--- START ---

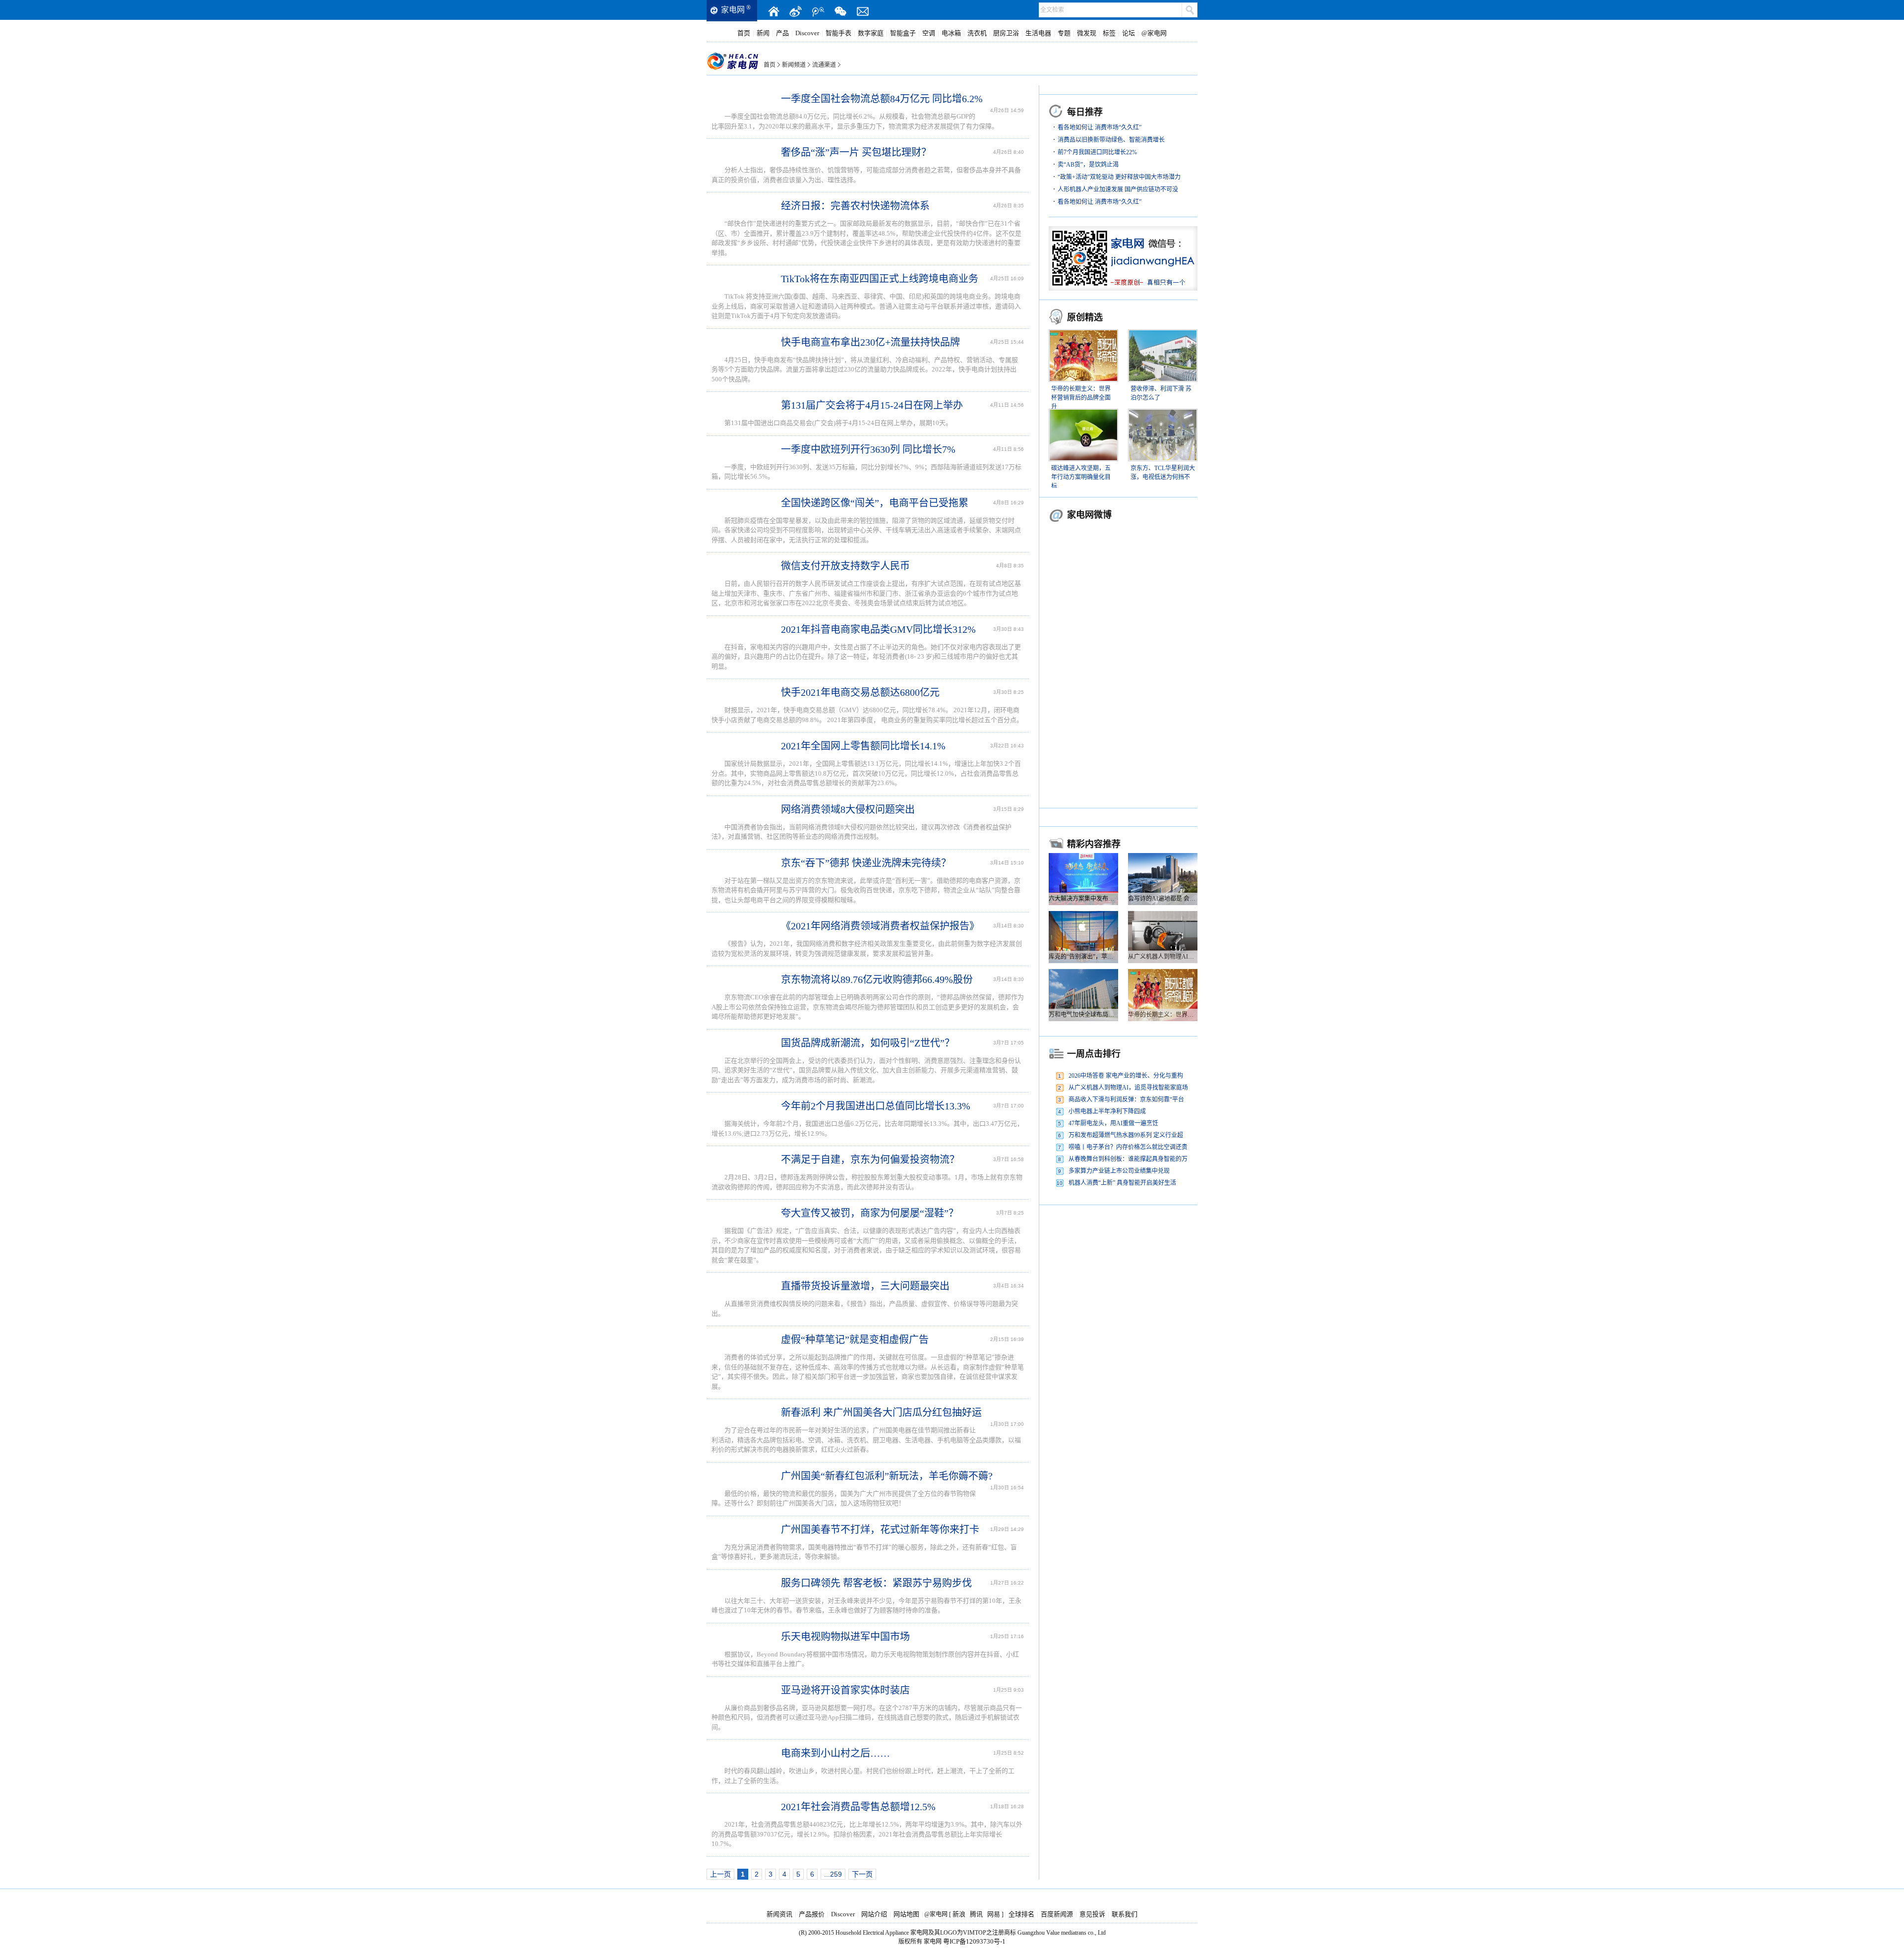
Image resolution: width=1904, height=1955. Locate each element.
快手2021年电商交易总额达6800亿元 (860, 692)
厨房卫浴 (1006, 33)
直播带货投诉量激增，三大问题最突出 (865, 1286)
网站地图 (906, 1914)
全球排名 (1021, 1914)
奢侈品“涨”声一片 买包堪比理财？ (856, 152)
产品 (782, 33)
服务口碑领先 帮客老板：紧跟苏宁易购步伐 (876, 1583)
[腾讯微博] (818, 11)
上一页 (720, 1874)
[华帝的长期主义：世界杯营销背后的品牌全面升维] (1083, 335)
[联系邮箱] (862, 11)
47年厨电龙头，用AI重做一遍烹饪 (1113, 1123)
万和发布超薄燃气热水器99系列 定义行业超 (1126, 1135)
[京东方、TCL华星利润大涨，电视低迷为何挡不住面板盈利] (1162, 414)
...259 (833, 1874)
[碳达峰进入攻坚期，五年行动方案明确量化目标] (1083, 414)
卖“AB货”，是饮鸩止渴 (1088, 164)
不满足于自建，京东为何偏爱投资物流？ (870, 1159)
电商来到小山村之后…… (835, 1753)
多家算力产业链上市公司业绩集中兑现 (1119, 1170)
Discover (807, 33)
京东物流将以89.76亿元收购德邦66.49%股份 (877, 979)
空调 (928, 33)
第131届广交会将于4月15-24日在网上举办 (872, 405)
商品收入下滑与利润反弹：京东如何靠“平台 (1126, 1099)
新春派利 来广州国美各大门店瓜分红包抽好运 (881, 1412)
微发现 (1086, 33)
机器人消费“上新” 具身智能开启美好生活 (1122, 1182)
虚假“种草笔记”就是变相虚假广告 (855, 1339)
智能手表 (838, 33)
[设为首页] (773, 11)
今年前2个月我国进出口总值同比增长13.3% (875, 1105)
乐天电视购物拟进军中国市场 (845, 1636)
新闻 (763, 33)
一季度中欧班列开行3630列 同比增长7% (868, 449)
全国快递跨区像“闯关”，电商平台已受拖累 (874, 502)
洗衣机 (977, 33)
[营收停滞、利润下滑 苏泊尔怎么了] (1162, 335)
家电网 (733, 9)
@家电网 (1154, 33)
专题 (1064, 33)
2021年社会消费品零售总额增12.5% (858, 1806)
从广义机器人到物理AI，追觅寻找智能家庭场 (1128, 1087)
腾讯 (976, 1914)
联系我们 (1124, 1914)
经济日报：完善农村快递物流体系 (855, 205)
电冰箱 (951, 33)
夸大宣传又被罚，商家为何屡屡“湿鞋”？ (869, 1213)
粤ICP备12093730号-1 (974, 1941)
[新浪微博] (795, 11)
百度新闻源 (1057, 1914)
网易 (993, 1914)
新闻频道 (794, 64)
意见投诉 (1092, 1914)
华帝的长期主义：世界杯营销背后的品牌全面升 (1081, 397)
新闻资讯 (779, 1914)
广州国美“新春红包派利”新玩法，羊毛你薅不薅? (887, 1475)
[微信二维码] (840, 11)
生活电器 (1038, 33)
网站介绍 (874, 1914)
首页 (743, 33)
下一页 (862, 1874)
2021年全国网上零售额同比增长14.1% (863, 745)
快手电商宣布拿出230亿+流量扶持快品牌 (870, 342)
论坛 (1128, 33)
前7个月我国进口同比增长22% (1097, 152)
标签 (1109, 33)
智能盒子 (903, 33)
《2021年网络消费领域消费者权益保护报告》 (880, 925)
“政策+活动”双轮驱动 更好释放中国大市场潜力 (1119, 177)
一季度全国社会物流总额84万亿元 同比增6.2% (882, 98)
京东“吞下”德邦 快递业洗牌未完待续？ (866, 862)
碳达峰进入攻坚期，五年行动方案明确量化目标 (1081, 477)
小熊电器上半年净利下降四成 (1107, 1111)
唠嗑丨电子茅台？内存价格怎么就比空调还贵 (1128, 1147)
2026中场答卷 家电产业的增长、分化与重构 (1126, 1075)
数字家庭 (871, 33)
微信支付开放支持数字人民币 (845, 565)
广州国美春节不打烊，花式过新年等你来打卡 (880, 1529)
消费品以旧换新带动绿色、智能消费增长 (1111, 139)
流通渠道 (824, 64)
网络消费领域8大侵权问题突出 (848, 809)
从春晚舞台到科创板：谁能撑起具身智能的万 (1128, 1159)
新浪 (958, 1914)
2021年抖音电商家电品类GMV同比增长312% (878, 629)
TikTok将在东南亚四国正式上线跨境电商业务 (879, 278)
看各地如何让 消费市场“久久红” (1099, 127)
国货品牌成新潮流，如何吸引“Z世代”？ (867, 1043)
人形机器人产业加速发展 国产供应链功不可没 (1118, 189)
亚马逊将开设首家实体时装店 (845, 1690)
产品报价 (812, 1914)
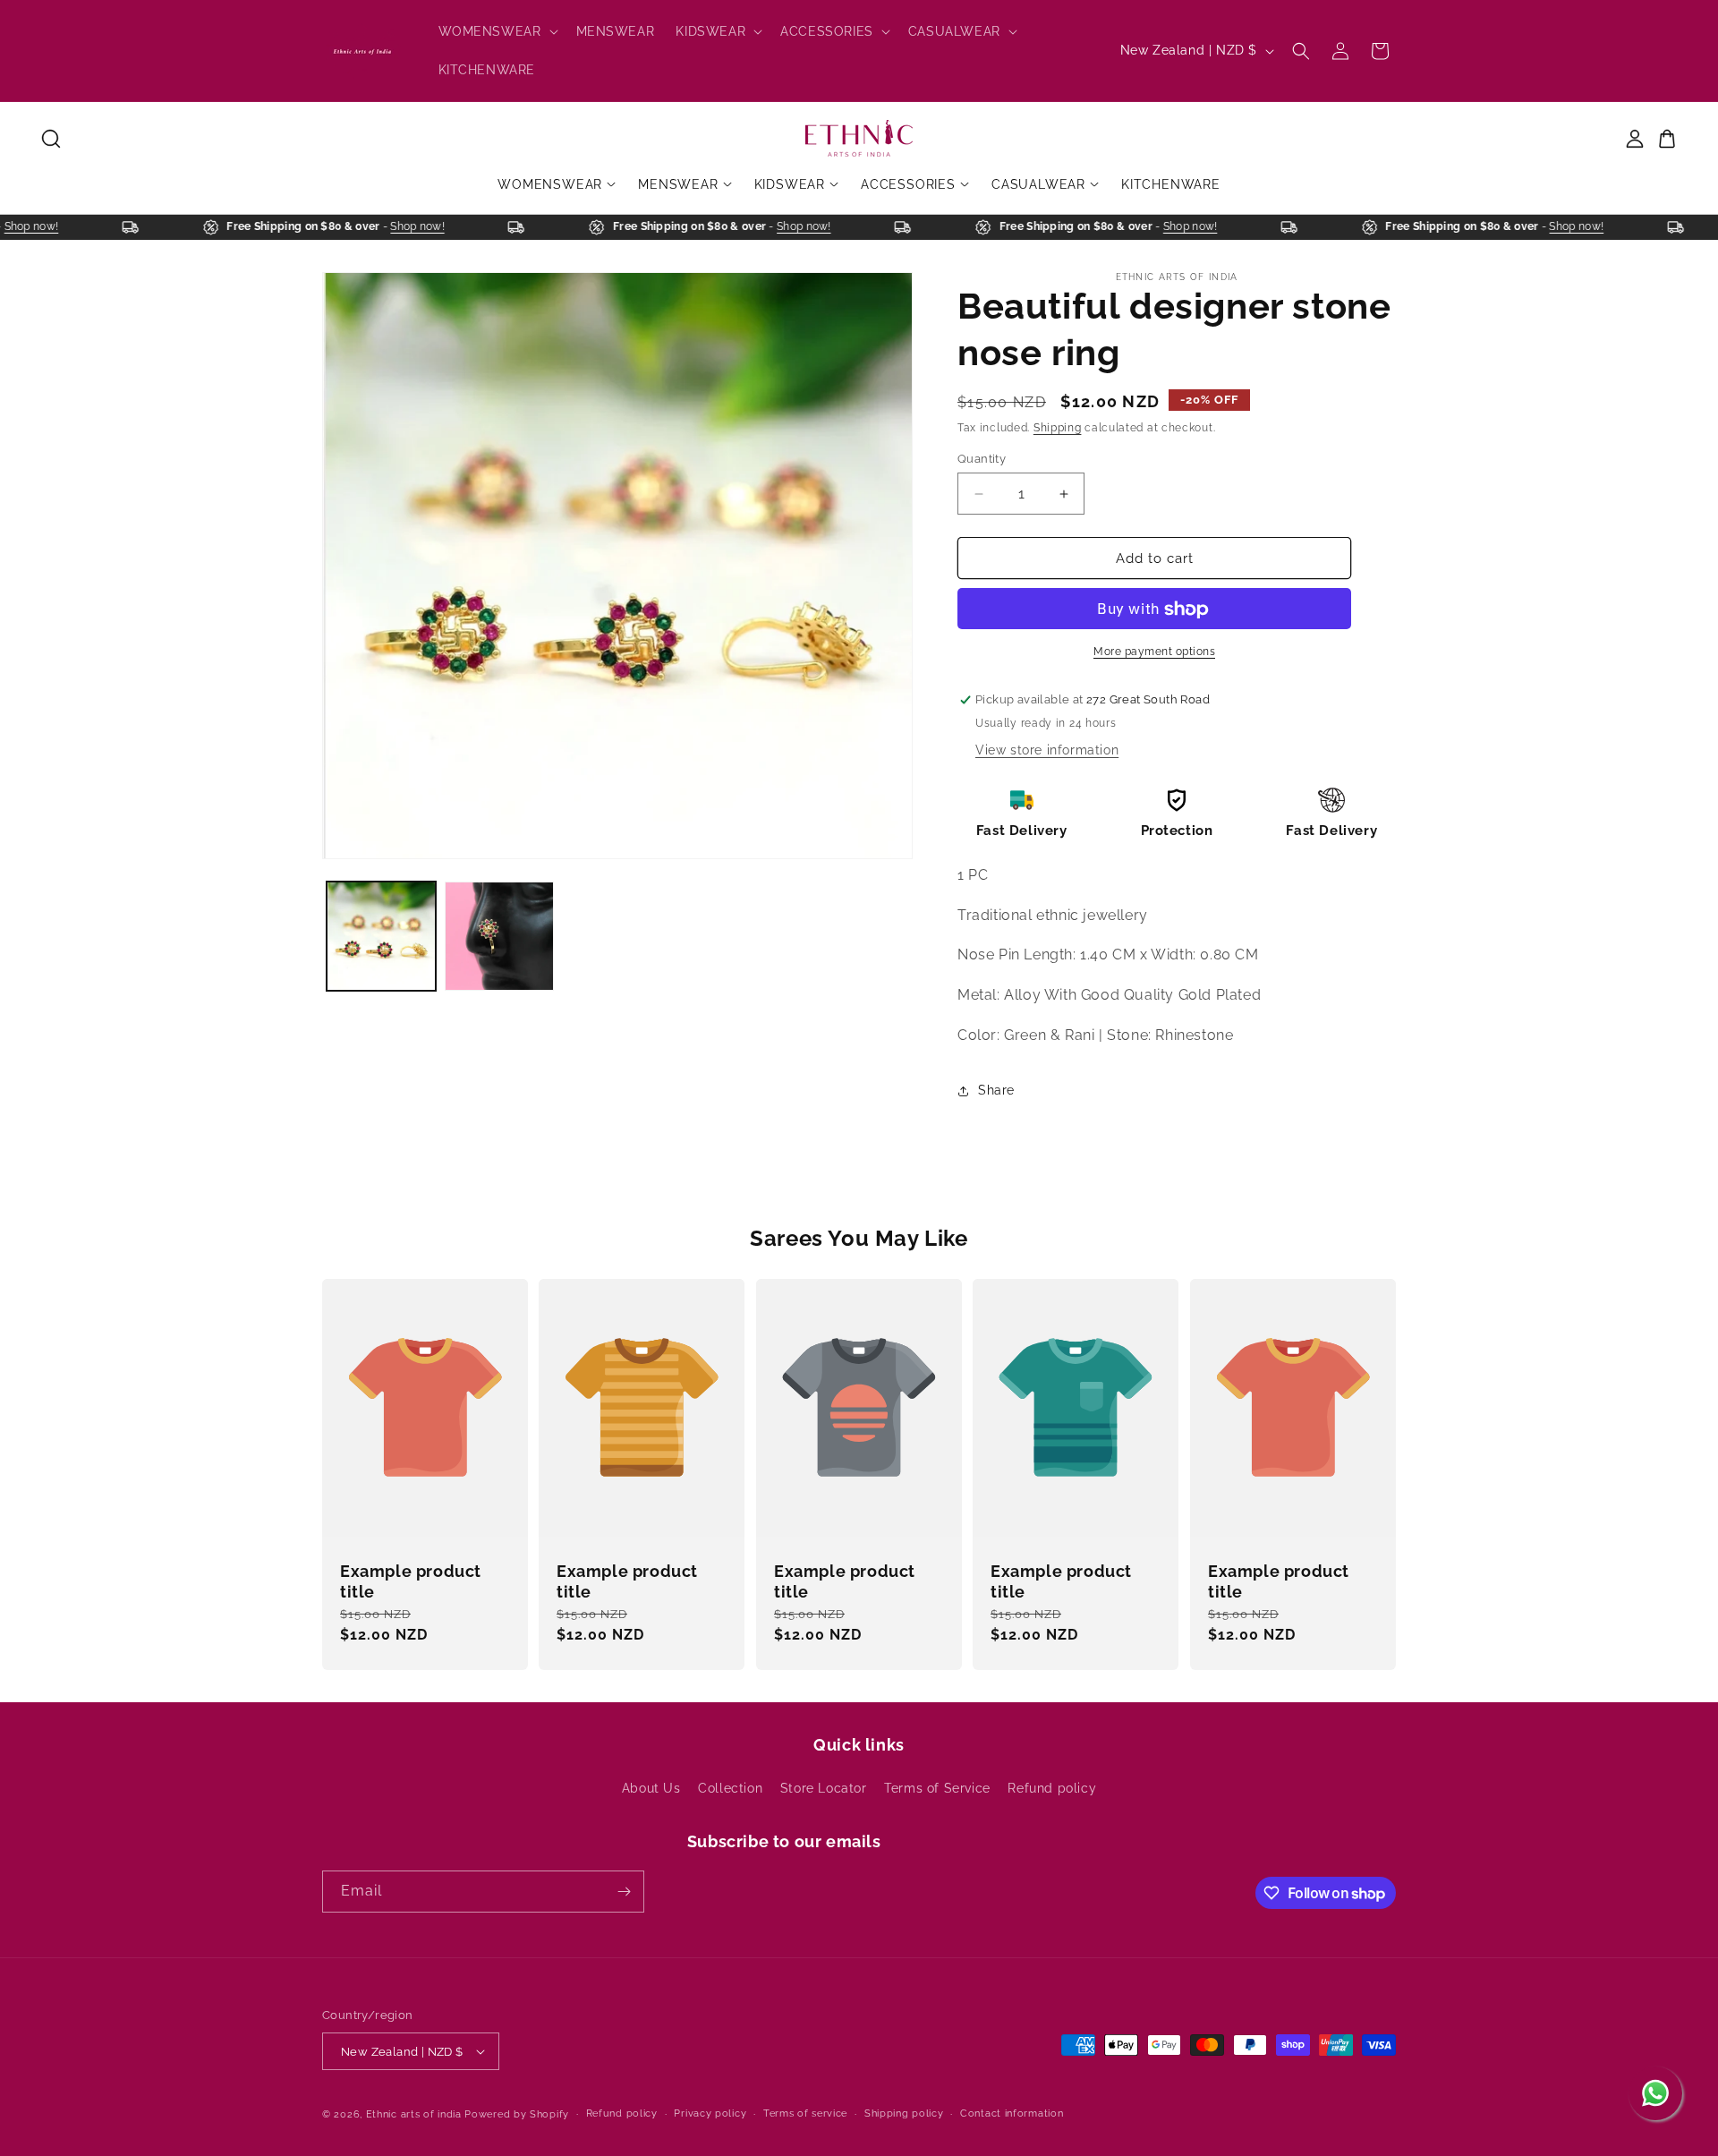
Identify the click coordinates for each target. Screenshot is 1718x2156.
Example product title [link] (410, 1581)
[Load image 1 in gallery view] (381, 936)
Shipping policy (904, 2113)
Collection (730, 1788)
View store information (1046, 750)
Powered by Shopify (516, 2114)
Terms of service (805, 2113)
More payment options (1154, 652)
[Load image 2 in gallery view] (499, 936)
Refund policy (1052, 1788)
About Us (651, 1788)
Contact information (1011, 2113)
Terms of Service (937, 1788)
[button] (497, 31)
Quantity (981, 458)
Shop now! (47, 226)
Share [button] (996, 1090)
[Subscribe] (623, 1892)
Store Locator (823, 1788)
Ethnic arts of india (414, 2114)
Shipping (1057, 428)
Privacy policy (710, 2113)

--- END ---

◆ WORK ITEM ◆
Range to print from the listing above: from the line with "流通渠道 (824, 64)" up to and including the line with "Terms of service (805, 2113)". Please print those lines exactly, with no pictures and nothing more.

◆ TASK ANSWER ◆
流通渠道 (824, 64)
网络消费领域8大侵权问题突出 (848, 809)
从春晚舞台到科创板：谁能撑起具身智能的万 (1128, 1159)
新浪 (958, 1914)
2021年抖音电商家电品类GMV同比增长312% (878, 629)
TikTok将在东南亚四国正式上线跨境电商业务 (879, 278)
看各地如何让 消费市场“久久红” (1099, 127)
国货品牌成新潮流，如何吸引“Z世代”？ (867, 1043)
人形机器人产业加速发展 国产供应链功不可没 (1118, 189)
亚马逊将开设首家实体时装店 (845, 1690)
产品报价 (812, 1914)
Identify the click coordinates for each target. Screenshot is 1718x2156.
Example product title [link] (410, 1581)
[Load image 1 in gallery view] (381, 936)
Shipping policy (904, 2113)
Collection (730, 1788)
View store information (1046, 750)
Powered by Shopify (516, 2114)
Terms of service (805, 2113)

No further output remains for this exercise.